Influence of Water, Salt, and Temperature on Polyelectrolyte Complexes and Multilayers

Abstract

Polyelectrolyte complexes and multilayers (PECs and PEMs) are made by mixing two oppositely charged polyelectrolytes either by simultaneous mixing or by a layer-by-layer deposition respectively. The properties of PECs and PEMs are very tunable as they are highly responsive to changes in salt and ionic strength, pH, temperature, humidity, molecular mass and composition during and after preparation. This dissertation discusses two studies on the impact of water, salt and temperature on PECs and PEMs. The first study addresses the distribution of water molecules around ion pairs within PEMs. This is important because water existing within PEMs has significant influence on their physical, chemical, and thermal properties. Ionic strength, salt type, and terminating layer are known to influence PEM swelling.

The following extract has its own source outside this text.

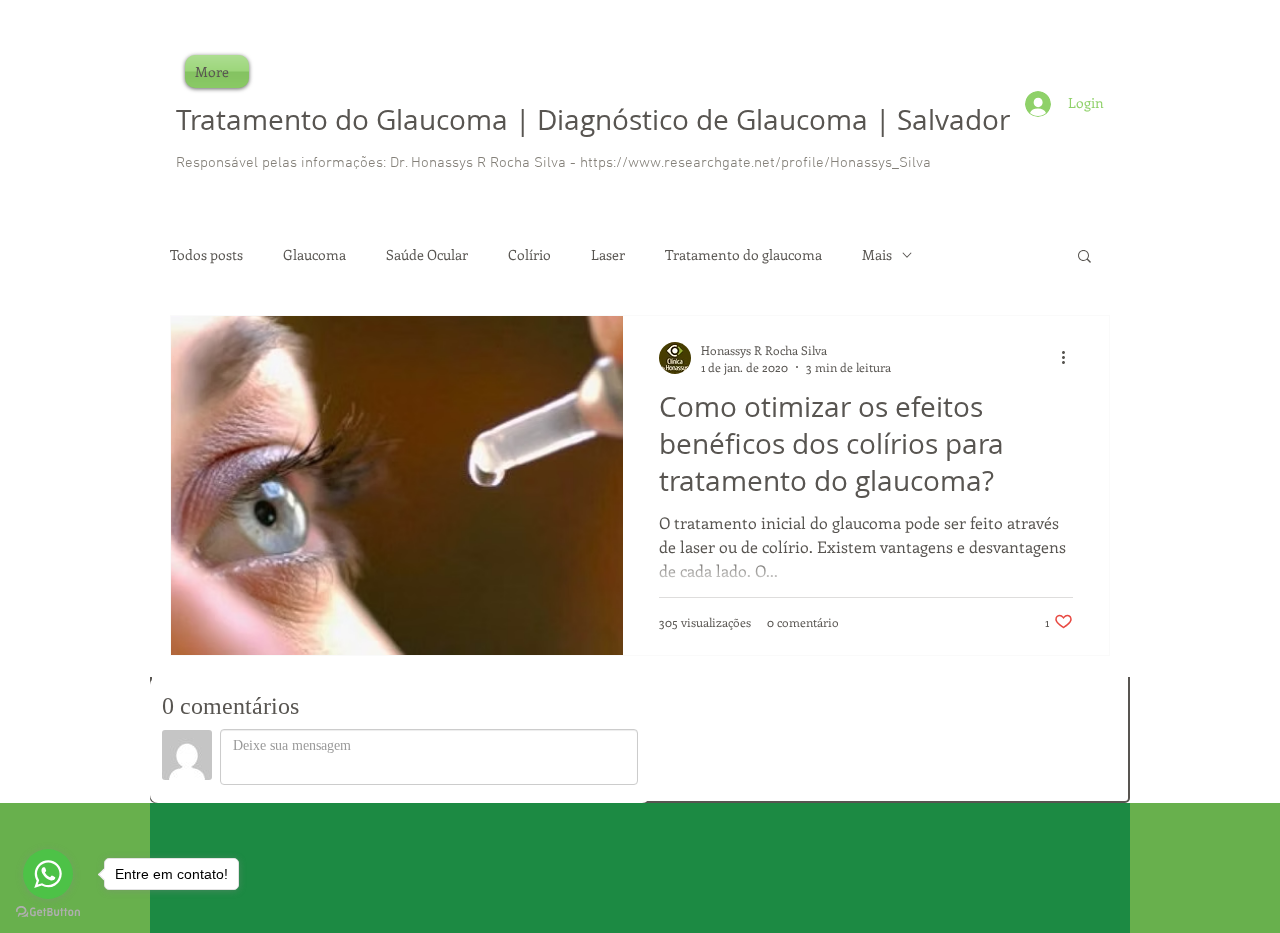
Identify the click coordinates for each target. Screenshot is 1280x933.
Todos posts (206, 254)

However, knowledge of the specifics of water-ion pairing within PEMs, whether that water is affiliated with intrinsic or extrinsic ion pairs, remains lacking. Here, the impact of assembly and post-assembly changes in salt type and ionic strength on water-ion pair interactions in poly(styrene sulfonate)/poly(diallyldimethylammonium) (PSS/PDADMA) PEMs in NaCl and KBr was studied. The second study addresses the influence of environmental factors such as ionic strength, mixing ratio and temperature on the phase behavior of PECs. At room temperature, the PDADMA/PAA PECs exhibit four different phase states: precipitate, co-existing precipitate and coacervate, solid-like gel, and coacervate. As the temperature increased, an upper critical solution temperature (UCST) behavior was identified. All four phases identified at room temperature transitioned to a solution phase at a UCST value which was dependent on the original phase of the PEC. All-atom molecular dynamics (MD) simulations support that precipitates exhibit kinetic trapping, which may contribute to the higher UCST values observed in experiment. Taken together, this study highlights the significance of temperature on the phase behavior of PECs which may play a larger role in stimuli-responsive materials, membraneless organelles, and separations applications.